Very damned useful right now, though. Too God-damned easy for someone to get missed in this confusion and darkness.

Marian stood with her hands behind her back on the edge of the dock; Swindapa beside her, looking out over the river because that put her body between the baby and the most likely source of high-velocity metal. There was enough light from burning supply dumps and buildings to make Alston feel horribly exposed; she relaxed stomach muscles that were drawing themselves up in anticipation of a bullet or mortar shell, forced her breath to come slow and deep and shoulders to ease. One of her elbows was aching a little, fruit of overextension past…

She remembered a joke current in a dojo she'd attended, long before the Event-back in her late 'teens, when she was first getting seriously interested in the Way of the Empty Hand, the real jujutsu variety and not the de-rated sport schools that were mostly safe:





"By the time I'm forty, I'll be the most dangerous cripple in the whole wide world," she quoted softly to herself.

But I'm a little nearer fifty than forty now, and all those years of pushing the body to ten-tenths of capacity begin to take their toll. I hurt when I've got to do things like this, and experience only compensates to a certain point.

"Uh… ma'am?" the head of the Marine detail said.

She looked over at him; rain-streaked soot and speckled blood ran down his face with trails of sweat. Painfully young; there was something of a gap in the age profile on the Island, a good many young adults had been on the mainland at college when the Event occurred.

He did very well indeed, there at the commandatura, she thought. Wasn't afraid to backtalk me, either. Aggressive, but not crazy.

"Ma'am, the brigadier will keelhaul me if I don't bring you back in one piece. As a matter of fact, he told me that if I stuck him with your job, he'd be really, really upset. Would you mind stepping into the boat now, ma'am? Lieutenant^ Commander?"

And let me do my job, she finished for him.

"When we're through," she said aloud. "Remember Frozen Chosin. We're taking everyone back, Lieutenant."

"Yes ma'am," he said.

A few murmurs came from the darkened figures at the oars;

"Hard Corps."

"fuckin' A."

Did I do the right thing, to let the Marine Corps vets who started our ground-troop training program put so much emphasis on their own traditions? Probably. Almost certainly. Fighting was an emotional thing.
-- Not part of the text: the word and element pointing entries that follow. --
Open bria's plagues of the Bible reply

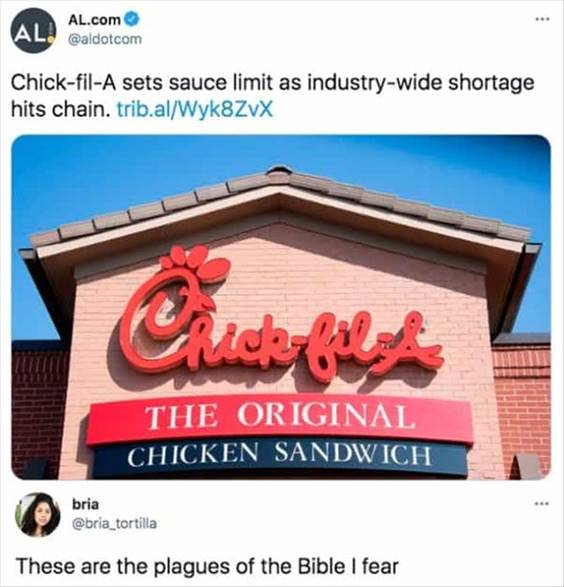click(207, 566)
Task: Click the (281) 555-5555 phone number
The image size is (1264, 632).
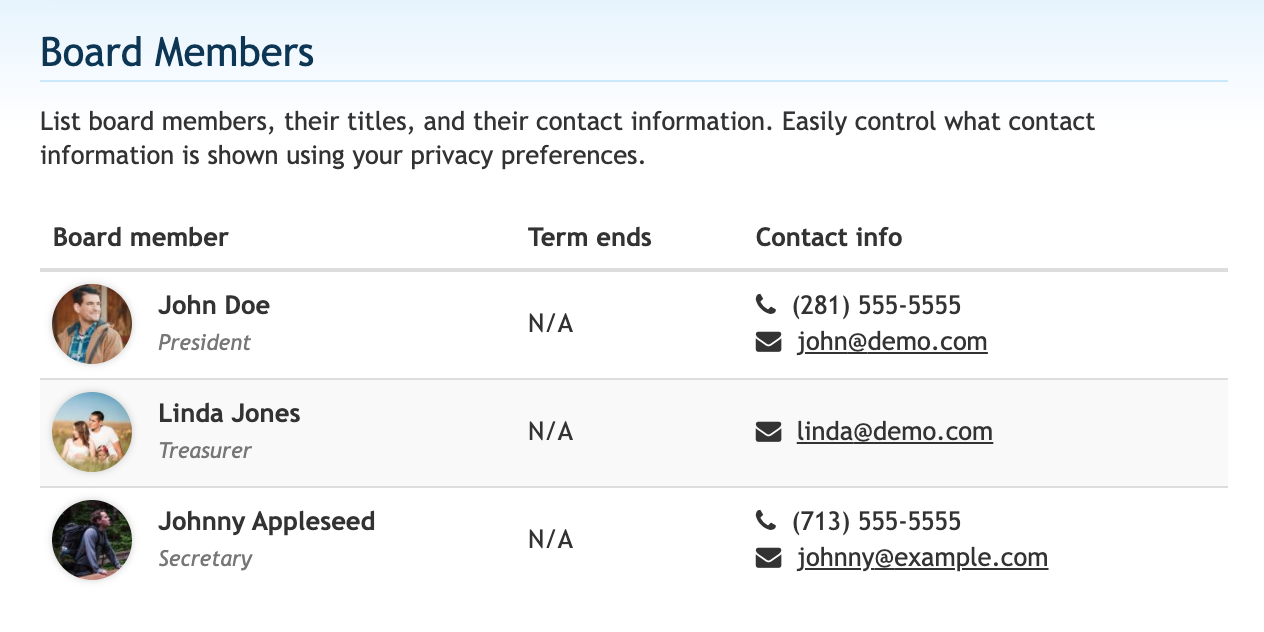Action: (x=876, y=305)
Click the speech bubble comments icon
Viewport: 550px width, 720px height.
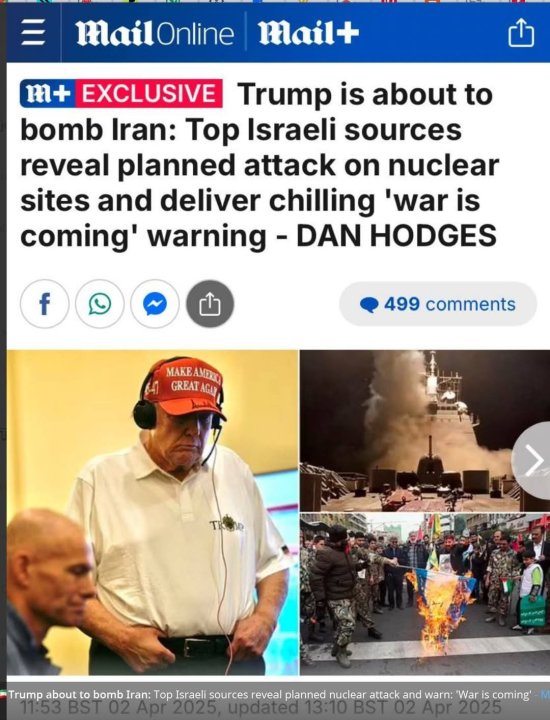(x=369, y=305)
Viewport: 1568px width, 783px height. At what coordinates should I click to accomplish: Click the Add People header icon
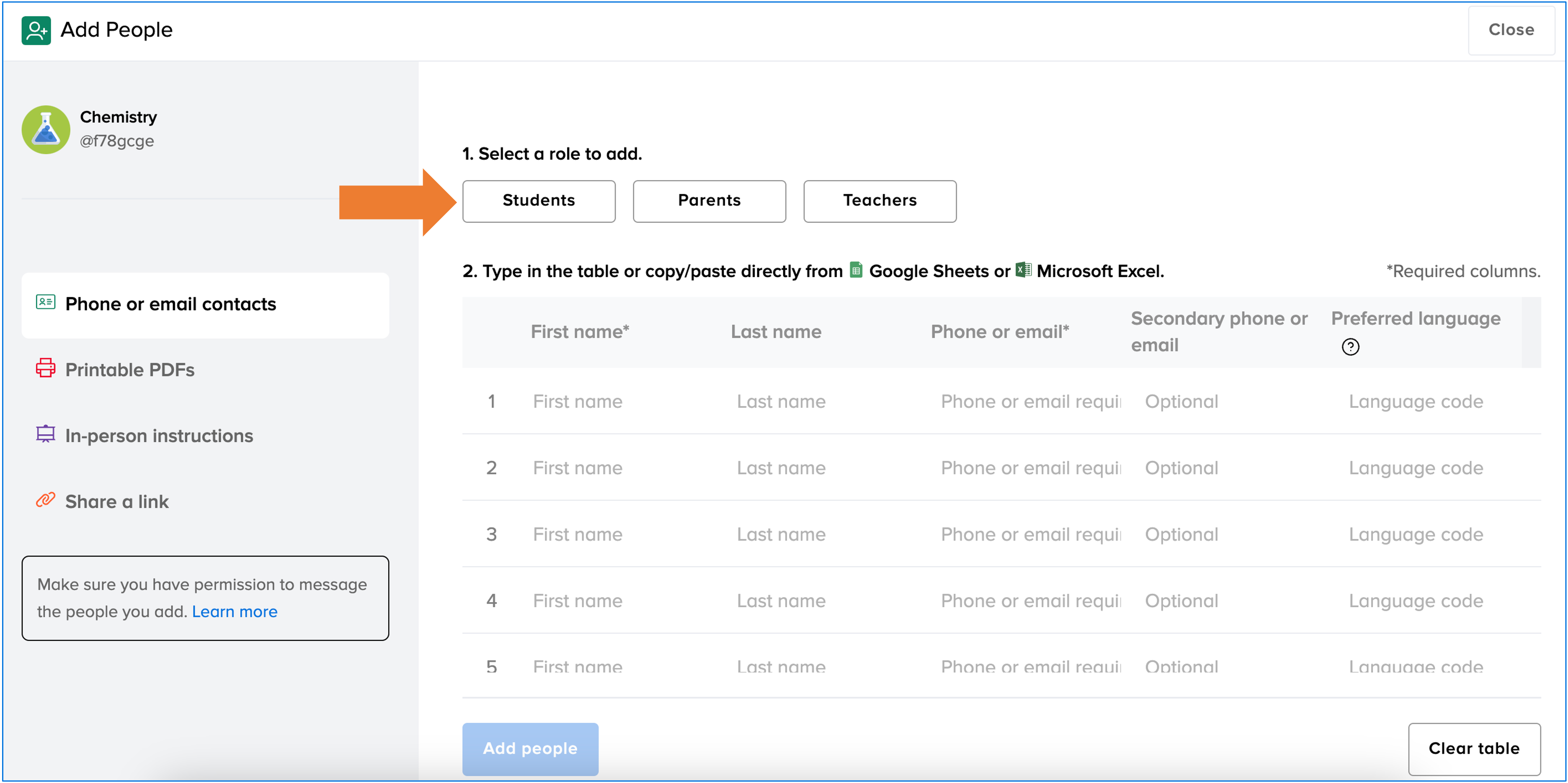click(36, 30)
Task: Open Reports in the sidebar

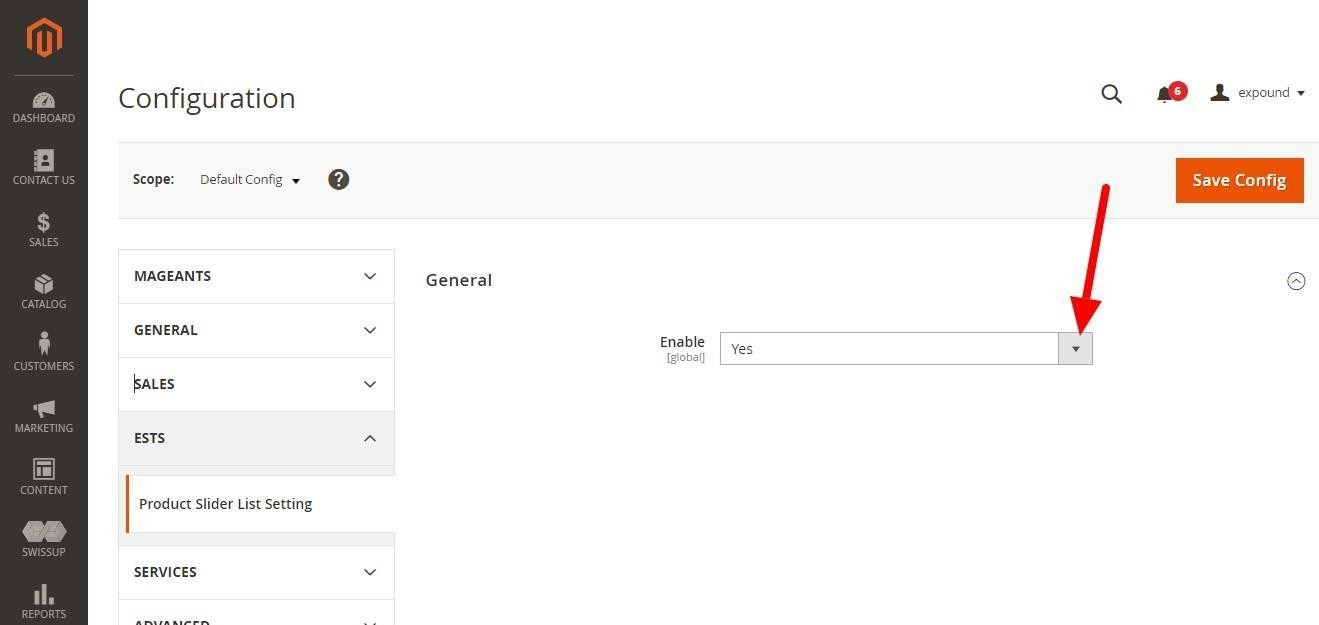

They'd used what they knew would work because it had worked on their own younger selves. "A rational army would run away," and Montinesque was right about that. Do Jesus, I surely do feel like ru

A ru

"That's the last," Swindapa said crisply. "All accounted for."

"Lieutenant, you get your wish," Alston said, hopping down into the boat. Swindapa handed her down the child, and she cuddled it to her as her partner swung expertly in beside her at the prow of the launch. The formless baby face looked up at Alston dubiously, still alarmed but tired of crying for his mother, and then stuck his hand in his mouth and began to gum it in a worried fashion.